Pemerintah Kota Yogyakarta akan menggunakan "tangan besi" dalam pengelolaan sampah. Suatu kebijakan yang justru berpotensi akan menjadi malapetaka bagi lingkungan di Yogyakarta jika tidak memiliki persiapan yang matang untuk diterapkan pada awal 2023 mendatang.
Dikutip dari berita berjudul "Jika Nekat Buang Sampah Anorganik di Yogyakarta, Bisa Kena Denda Rp 500 Ribu" (jogja.jpnn.com), 18 Desember 2022, Sekretaris Daerah Pemerintah Kota Yogyakarta Aman Yuriadijaya mengatakan gerakan nol sampah anorganik harus berjalan dan tidak bisa ditawar. Menurut dia, Pemerintah Kota Yogyakarta akan mengevaluasi program tersebut pada tiga bulan pertama. Setelah itu, peraturan daerah tentang gerakan nol sampah anorganik akan resmi berlaku.
Untuk menjalankan program tersebut, Pemkot Yogyakarta mengandalkan keberadaan 575 bank sampah yang sudah ada. Modal keberadaan bank sampah sebagai kelembagaan pengelola sampah memang bisa memberi andil dalam program tersebut. Namun, keberadaan bank sampah saja tidak akan cukup untuk mengurangi volume sampah secara signifikan.
Pemkot Yogyakarta kemudian menyatakan akan menerapkan denda bagi warga yang nekat membuang sampah anorganik. Rupanya Pemkot Yogyakarta tidak belajar dari puluhan pemerintah kabupaten/kota yang sebelum-sebelumnya sudah menerapkan ancaman sanksi pada masyarakat yang pada akhirnya tidak besar pada pengurangan volume sampah ke tempat pemrosesan/pembuangan akhir (TPA) sampah.
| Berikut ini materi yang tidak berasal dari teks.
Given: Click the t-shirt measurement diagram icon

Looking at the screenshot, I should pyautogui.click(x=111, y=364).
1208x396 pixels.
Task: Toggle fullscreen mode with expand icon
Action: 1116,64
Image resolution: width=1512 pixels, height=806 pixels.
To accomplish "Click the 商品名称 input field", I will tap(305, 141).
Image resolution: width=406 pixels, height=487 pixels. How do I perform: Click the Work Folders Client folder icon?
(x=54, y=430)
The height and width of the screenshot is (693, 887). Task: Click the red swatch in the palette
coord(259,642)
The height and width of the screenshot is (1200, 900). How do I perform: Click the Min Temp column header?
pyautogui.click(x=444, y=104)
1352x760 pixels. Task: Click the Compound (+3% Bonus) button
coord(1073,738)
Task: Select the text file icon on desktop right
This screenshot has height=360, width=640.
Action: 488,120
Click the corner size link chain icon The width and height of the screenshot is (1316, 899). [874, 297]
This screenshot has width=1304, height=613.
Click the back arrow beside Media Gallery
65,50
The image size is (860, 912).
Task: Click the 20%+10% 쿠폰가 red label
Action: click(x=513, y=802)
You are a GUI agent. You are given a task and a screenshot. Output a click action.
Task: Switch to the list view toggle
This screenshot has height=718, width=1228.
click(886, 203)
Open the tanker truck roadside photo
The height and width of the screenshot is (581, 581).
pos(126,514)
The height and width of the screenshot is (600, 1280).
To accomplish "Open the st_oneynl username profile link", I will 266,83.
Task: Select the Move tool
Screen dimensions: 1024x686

Penerapan sanksi dan denda pada masyarakat karena membuang sampahnya justru akan menjadi malapetaka. Jika Pemkot Yogyakarta tidak terlebih dahulu melaksanakan kewajiban-kewajibannya sebagai pemerintah dalam pengelolaan sampah.
Resistensi dari masyarakat akan sangat besar jika sanksi dan denda itu benar-benar diterapkan. Pertama, bank sampah yang sudah ada akan kewalahan dengan metode program nol sampah itu jika secara kelembagaan masih lemah. Lemah dari sisi kemampuan sumber daya manusia (SDM), infrastruktur, dan potensi jual sampah anorganik yang fluktuatif.
Kedua, masyarakat mungkin tidak akan membuang sampah anorganik melalui petugas kebersihan, tapi akan membuang sampah ke tempat lain secara tidak bertanggung jawab untuk menghindari sanksi atau denda. Sehingga akan muncul kantong-kantong ilegal dumping (penumpukan sampah ilegal) di banyak lokasi. Bahkan, sampah bisa dibuang dan bisa masuk ke badan air seperti aliran selokan atau sungai.
Ketiga, Pemkot Yogyakarta bisa "diserang balik" masyarakatnya dengan adanya potensi gugatan balik. Dikarenakan Pemkot Yogyakarta belum memenuhi semua kewajiban dalam aspek pengelolaan sampah sebelum menerapkan sanksi atau denda.
Tiga resistensi dari masyarakat terhadap penerapan sanksi atau denda itu akhirnya akan menjadi pekerjaan tambahan bagi Pemkot Yogyakarta jika tak segera diantisipasi dengan baik. Prinsip pengelolaan sampah menyeluruh, sistematis, dan berkelanjutan pun akan sulit tercapai.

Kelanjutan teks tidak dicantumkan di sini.